SPARC Architecture and Compiler Design

Abstract

Present the architecture of a modern RISC digital computer circa 1996, its relationship to the Unix operating system and the C programming language. Understand the representation of high level languages in a form executable by such a computer and the underlying machine programming language and structure.
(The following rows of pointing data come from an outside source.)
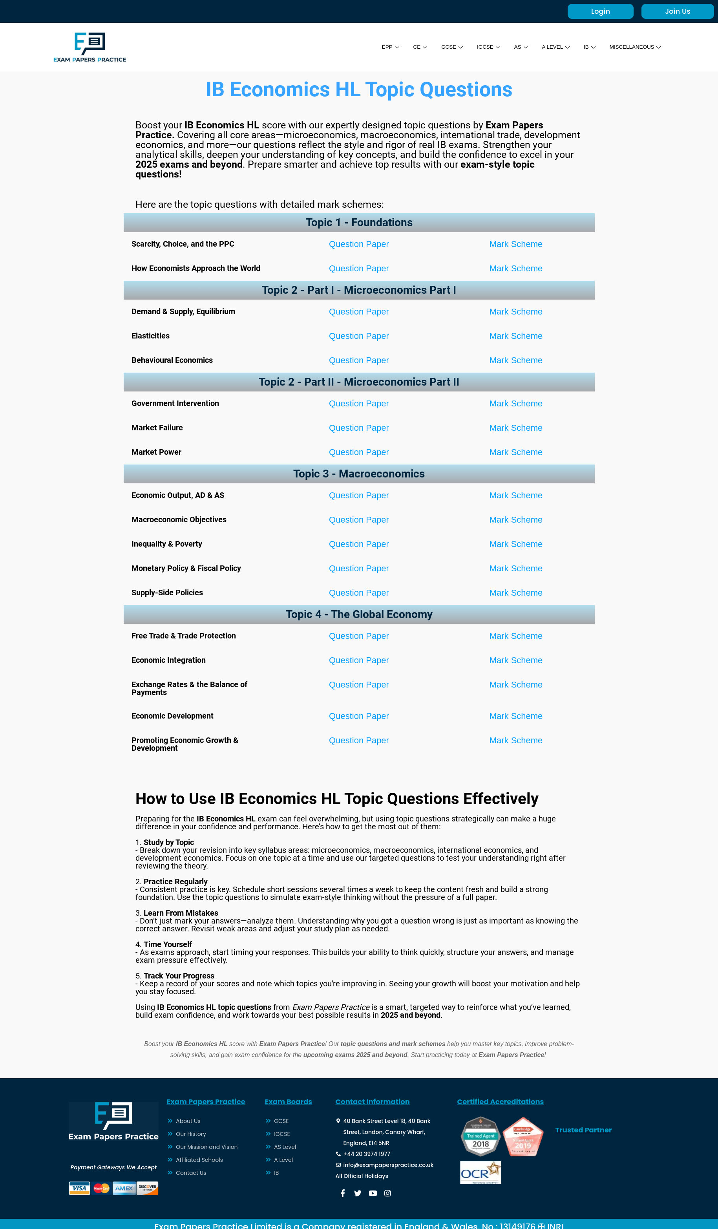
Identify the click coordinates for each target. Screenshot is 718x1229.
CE (406, 47)
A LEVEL (548, 47)
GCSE (439, 47)
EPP (376, 47)
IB (584, 47)
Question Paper (359, 244)
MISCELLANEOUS (632, 47)
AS (512, 47)
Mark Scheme (516, 244)
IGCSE (478, 47)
The project will consider the C programming language, SPARC architecture, boolean logic, number systems, and computer arithmetic; macro assembly language programming and subroutine linkages; the operating system interface and input/output; understanding the output of the C compiler; the use of the C programming language to generate specific assembly language instructions.

Objective

Understand the architecture of a RISC machine, specifically a Sun SPARCstation 5 workstation; Understand the microSPARC-II (code-named Swift) microprocessor implementing the SPARC V8 instruction set architecture (ISA) developed by Sun Microsystems; Learn the C language grammar and assembly language programming; the form of assembly language generated by a compiler; the interface to an operating system; and design a complete SPARC C compiler using flex and bison.

Text Used

Richard Paul, “SPARC Architecture, Assembly Language Programming, and C.” Prentice Hall.
Brian Kernighan and Dennis Ritchie, “The C Programming Language.” Second Edition, Prentice Hall.
Samuel P. Harbison and Guy L. Steel Jr., “C: A Reference Manual” Third Edition, Prentice Hall.
Alfred V. Aho et. al., “Compilers: Principles, Techniques, and Tools” Addison-Wesley.
John R. Levine et. al., “lex & yacc” Second Edition, O'Reilly & Associates.
Richard M. Stallman, “GNU Emacs Manual.” Free Software Foundation.

Usage

To compile the SPARC assembly compiler code only requires a clang environment, but to assemble the resulting assembly code generated by the compiler would require a cross-platform environment or a real/virtual SPARCstation 5/10/20 machine. You can run on any Linux machine and as root execute the following:

apt install git make clang vim bison flex
git clone https://github.com/ekbann/sparc-compiler
cd sparc-compiler
make
./CC < tests/test1.c

I also successfully compiled on a macOS machine using the Xcode environment running from a Terminal. An alternative is to use QEMU and Buildroot to make tiny virtual machines. This tutorial describes how to compile or assemble simple user-level programs for a Sparc V8 target and step through their execution using Qemu and gdb. This tutorial assumes you're using Linux.

Cross Compiler

A cross compiler is needed when the machine on which the compiler is running (called the host) is of a different architecture (say x86) than the machine for which the executable is to be produced (called target, which is Sparc V8 in our case). The simplest way of obtaining a working cross compiler is to use Buildroot.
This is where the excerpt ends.